L’étudiant prône « un mode partenariat » avec le recruteur : « lui expliquer ce que je peux faire avec ou sans lui et ce que je ne peux pas faire ». « Dites ce que vous pouvez accomplir ou non. On s’arrange ensuite pour gommer avec l’équipe les travaux que la personne ne peut pas faire », approuve Yannick Bouchilloux, directeur fiscal du groupe EDF.

Provoquer des confrontations

Du côté des entreprises, la communication peut passer par « l’organisation de séminaires de sensibilisation avec le personnel », suggère Stéphane Baller. Comment aller encore plus loin ? L’entreprise peut « provoquer des confrontations et des mises en situation ». L’avocat évoque notamment le principe des Duo days, qui consistent à travailler une journée en binôme avec une personne en situation de handicap. Une initiative jugée « extrêmement intéressante » par Sarah Leroy, directrice juridique du groupe Tereos et membre du conseil d’administration de l’AFJE. La « confrontation est nécessaire » selon elle.

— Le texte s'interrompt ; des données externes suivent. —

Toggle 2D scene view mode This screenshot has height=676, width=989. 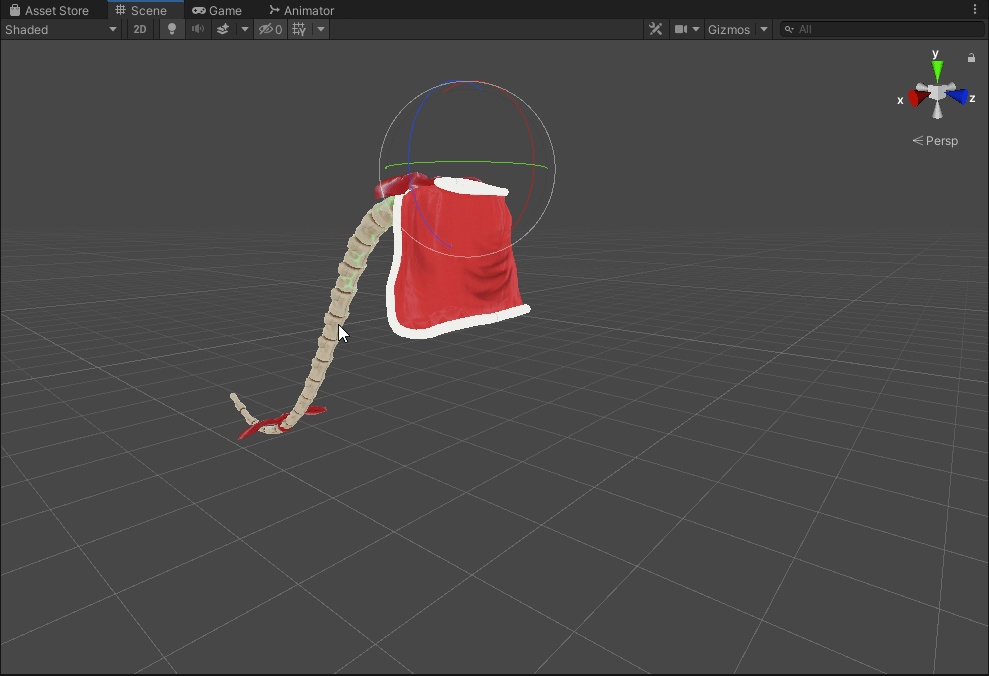pyautogui.click(x=139, y=29)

Agir de manière individuelle 
Autre idée encouragée par la directrice juridique, « attribuer en priorité des postes de stagiaires et même plus expérimentés à des candidats en situation de handicap ». Yannick Bouchilloux y est aussi favorable. « Je suis complètement pour la discrimination positive ! Si vous n’agissez pas de manière individuelle, il ne se passera rien », prévient le juriste. Une action individuelle qui permet de voir ensuite « rayonner l’ensemble des collaborateurs, fiers d’avoir intégré une personne en situation de handicap », assure-t-il.
 

Un label pour encourager la progression des recruteurs

Deux labels sont proposés par l'association Droit comme un H ! :

  • l’un réservé aux entreprises (JuristeHentreprisE),
  • et l’autre, aux cabinets d’avocats (TousHanRobe).

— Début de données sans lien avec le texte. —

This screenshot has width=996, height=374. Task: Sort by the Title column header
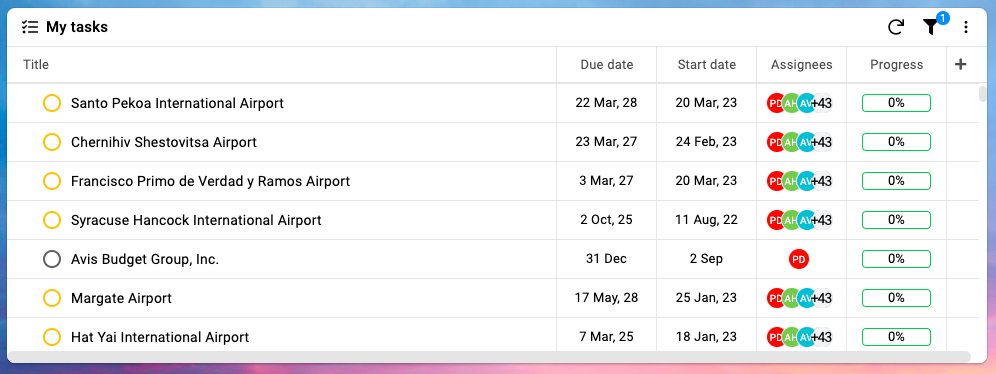coord(36,64)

Ces labels permettent aux candidats d’indiquer « en toute confiance leur handicap pour recevoir le meilleur accueil et un suivi personnalisé ».

Pour demander le label, les organisations peuvent contacter l’association Droit comme un H ! pour prendre rendez-vous. Un audit sur place sera réalisé et, à l'issue de celui-ci, un label (bronze, argent ou or) sera décerné en fonction du niveau d'engagement mis en place : achats éligibles aux dépenses AGEFIPH, sensibilisation des salariés, recrutement de stagiaires en situation de handicap, adaptation des indicateurs de mesure de la performance, etc.

L’audit a un coût forfaitaire fixé à 1000 € HT et se matérialise par des interviews et des vérifications sur pièces couvrant les phases de recrutement d’un candidat et son suivi.